## To-do list
(1) In the Crossfilter thread, what kind of ranges does Crossfilter currently support filtering?
(2) Reproduce the passage of the Crossfilter thread between "I was building a" and "playing with it.", inclusive.

## Quoted text
=-=-=-=-=

Closed homerlex closed 8 years ago
Sure, just set up dimensions on origin, destination, or route. For example, for flights from PHX:
var origin = flight.dimension(function(d) { return d.origin; });
origin.filterExact("PHX");
Or for flights from PHX to ONT:
var route = flight.dimension(function(d) { return d.origin + "-" + d.destination; });
route.filterExact("PHX-ONT");
@mbostock do you have a recommendation for filtering on a non-continuous range (e.g. PHX and SMF but not SAN)? It seems like it'd be possible to do by assigning a dimension to each airport code, but I'm wondering if there's a Better Way.
Crossfilter only supports filtering contiguous ranges at the moment. For categorical dimensions (such as airport codes) I think it would make sense to implement a different type of filter can toggle arbitrary values rather than recording a contiguous range. So, I would fix that by adding a new feature. :)
Noted. In the meantime, this has worked well for me so far:
originPHX = crossfilter.dimension (function(d) { return d.origin == 'PHX' });
//...
originPHX.filter(true); //use false to get all flights were the origin isn't PHX
This snippet seems quite susceptible to generalization, assuming there aren't performance concerns...
But I thought there were performance concerns. There are limits to the number of dimensions and making dimensions, according to the documentation is expensive.
I was building a sizable piece of code on D3 and when I saw that crossfilter did a lot of stuff that I was building in my own data management code, I switched over, but this issue is really hitting me now. I've been trying to figure out how to get this functionality, but it does look impossible without adding the feature to the software as Mike suggested, and that looks too hard for me to try.
In my code there's going to be lots of turning on and off of various values of various categorical dimensions, so I probably made a mistake trying to use crossfilter, though I've learned a bunch by playing with it.
The first part to better support categorical dimensions is deciding on an API, so you might consider that even if you don't feel comfortable tackling the implementation.

=-=-=-=-=

## Given material
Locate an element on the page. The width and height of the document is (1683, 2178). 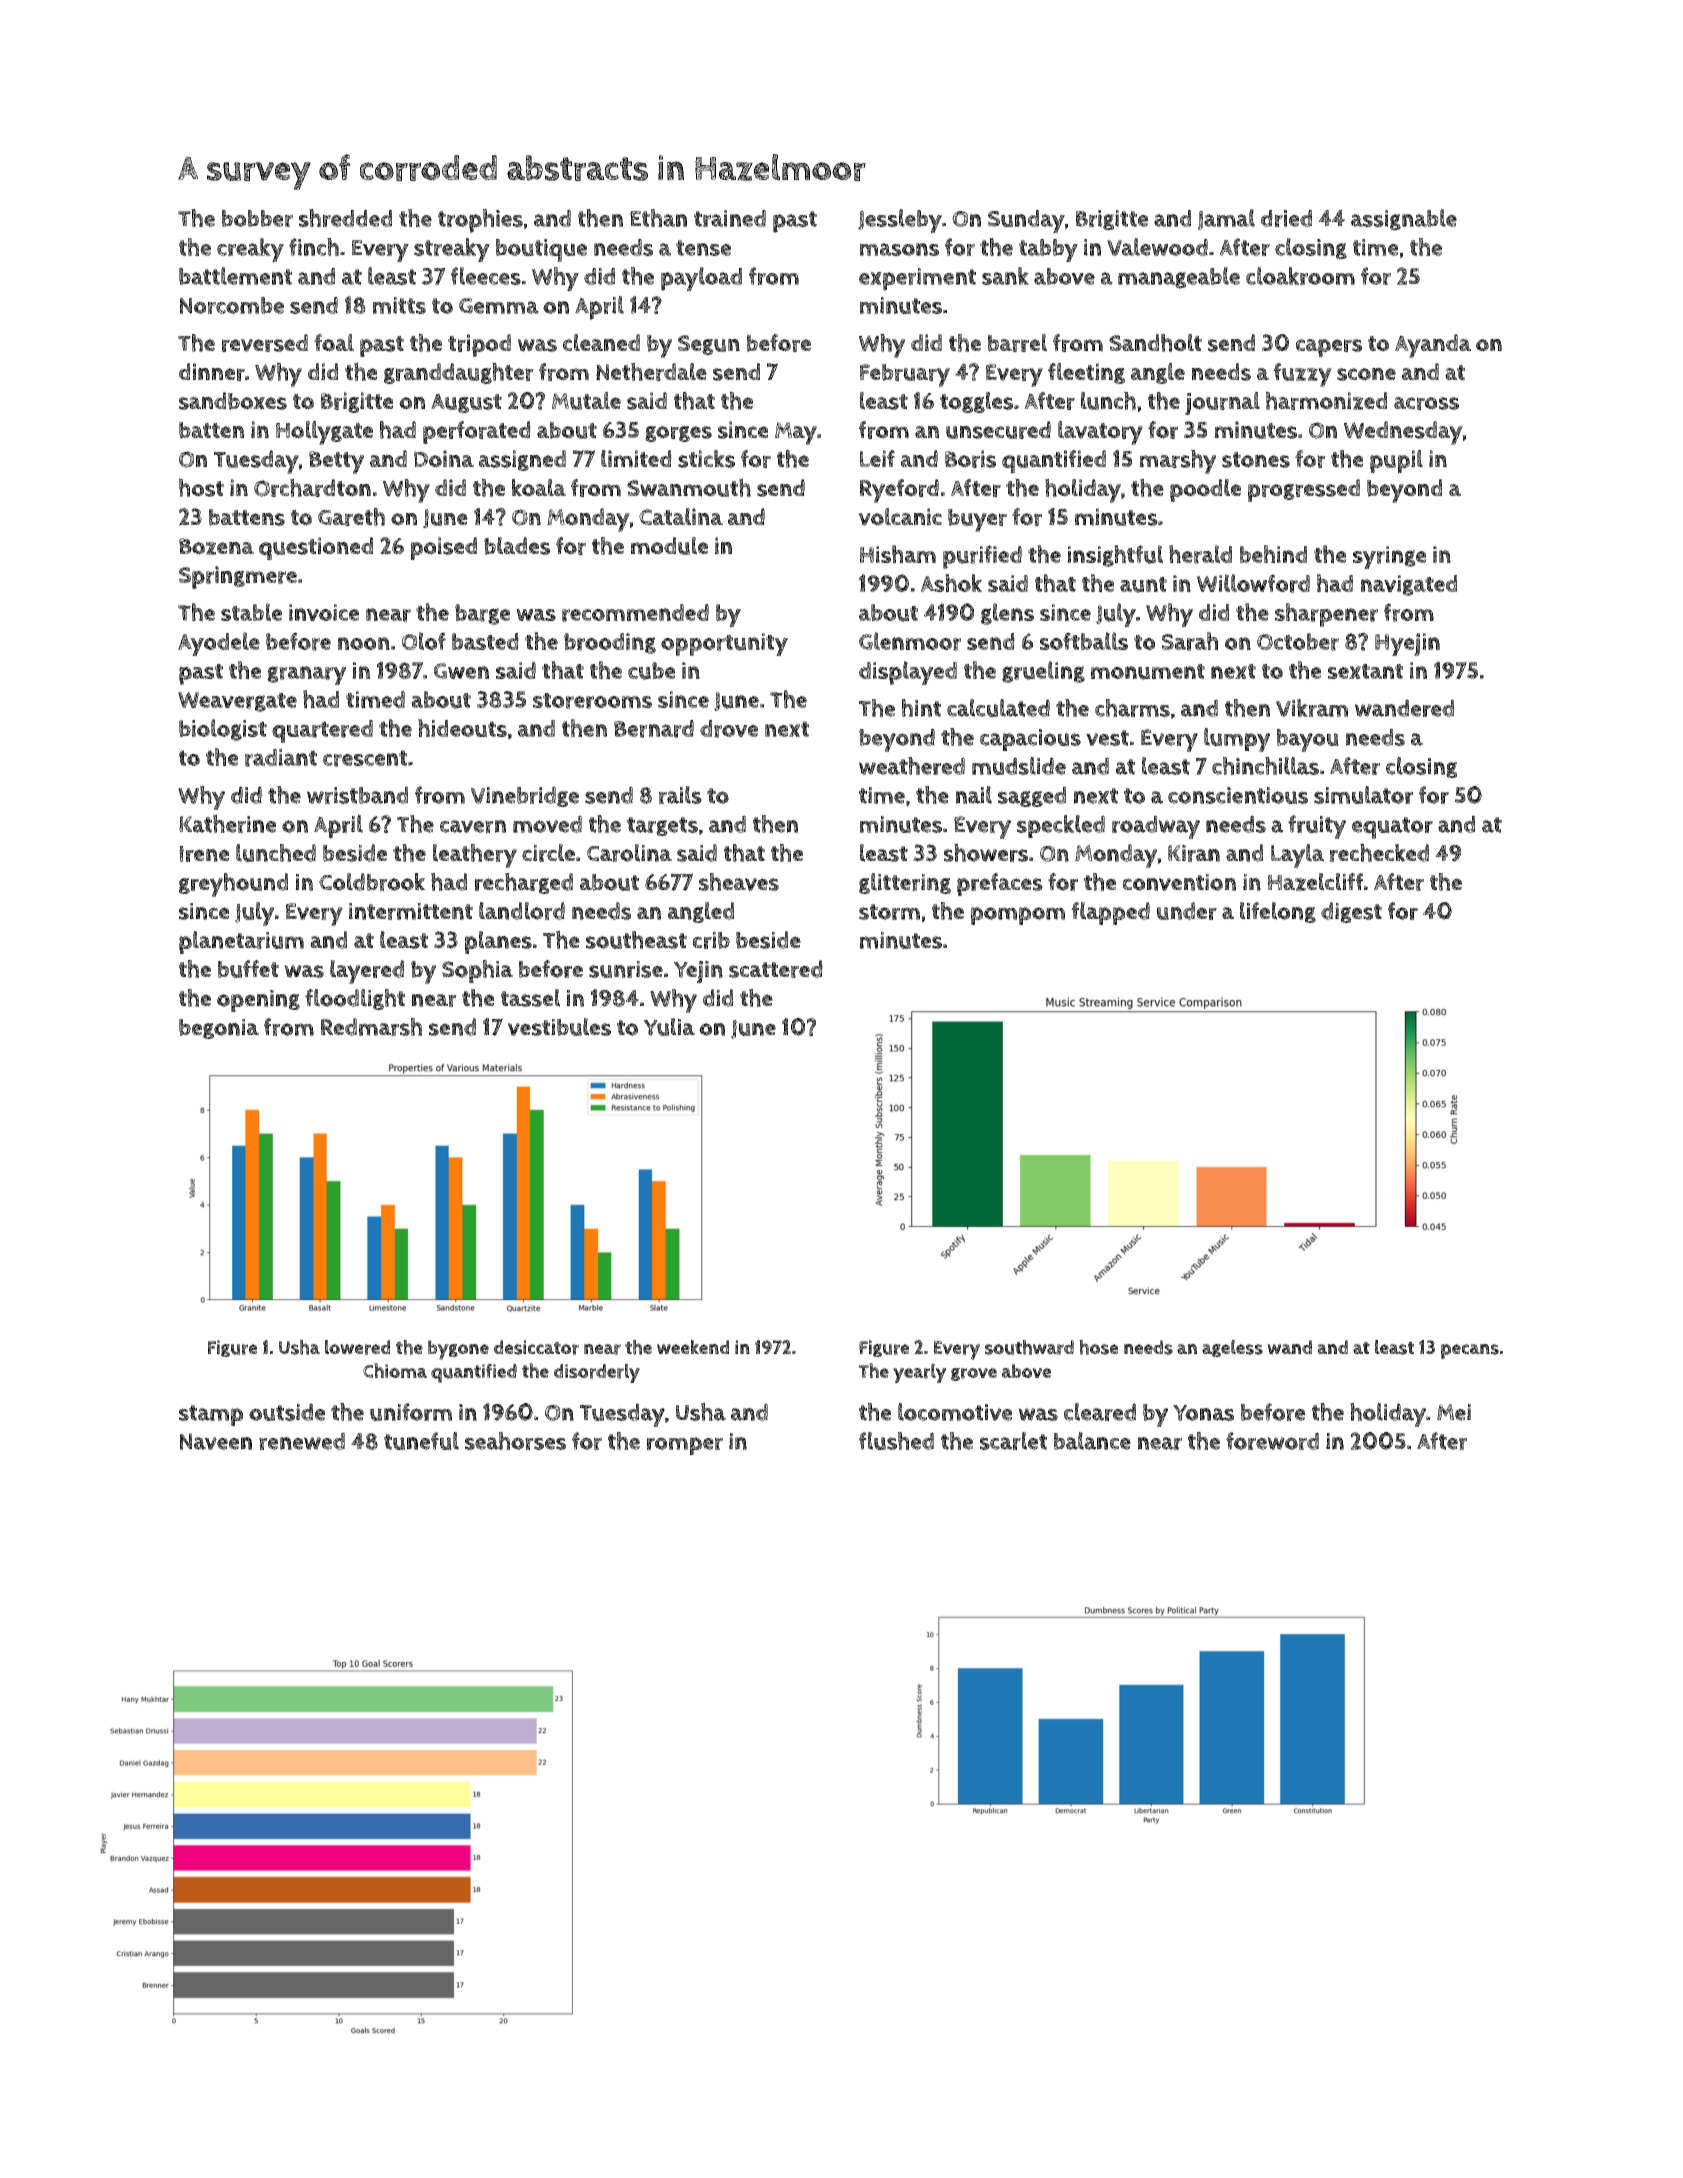
Ayanda is located at coordinates (1433, 346).
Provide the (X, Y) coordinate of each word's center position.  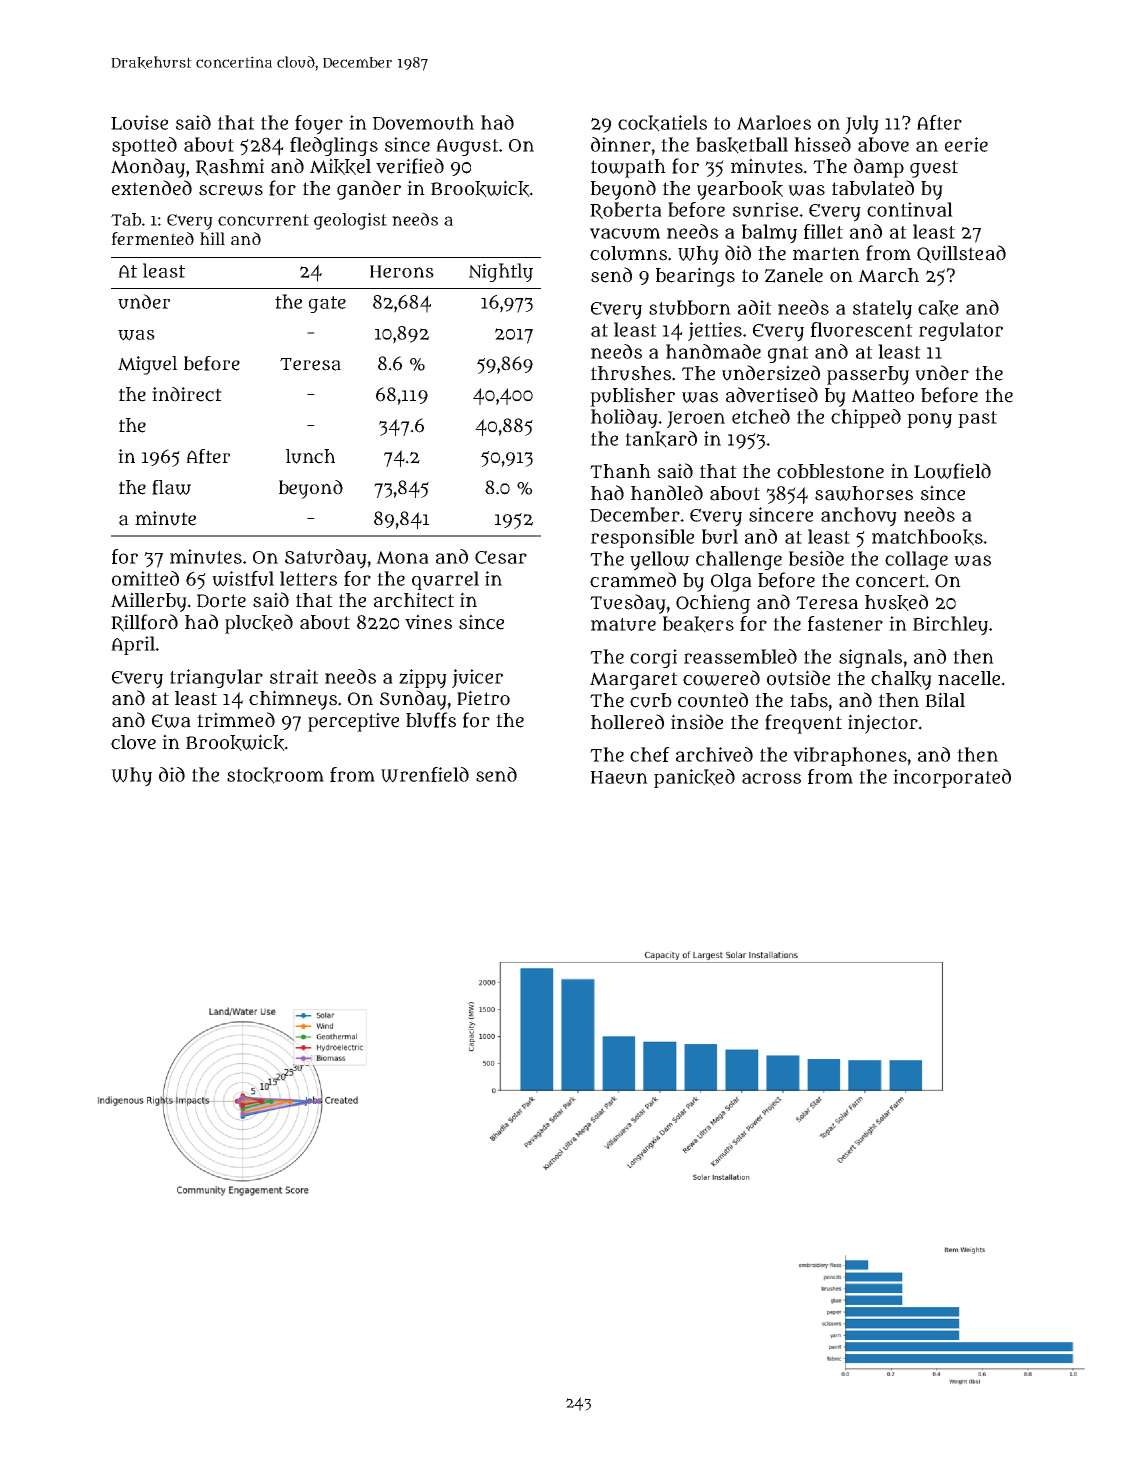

=-=-=-=-=

## Task-by-task answers
(1) Only contiguous ranges.

(2)
I was building a sizable piece of code on D3 and when I saw that crossfilter did a lot of stuff that I was building in my own data management code, I switched over, but this issue is really hitting me now. I've been trying to figure out how to get this functionality, but it does look impossible without adding the feature to the software as Mike suggested, and that looks too hard for me to try.
In my code there's going to be lots of turning on and off of various values of various categorical dimensions, so I probably made a mistake trying to use crossfilter, though I've learned a bunch by playing with it.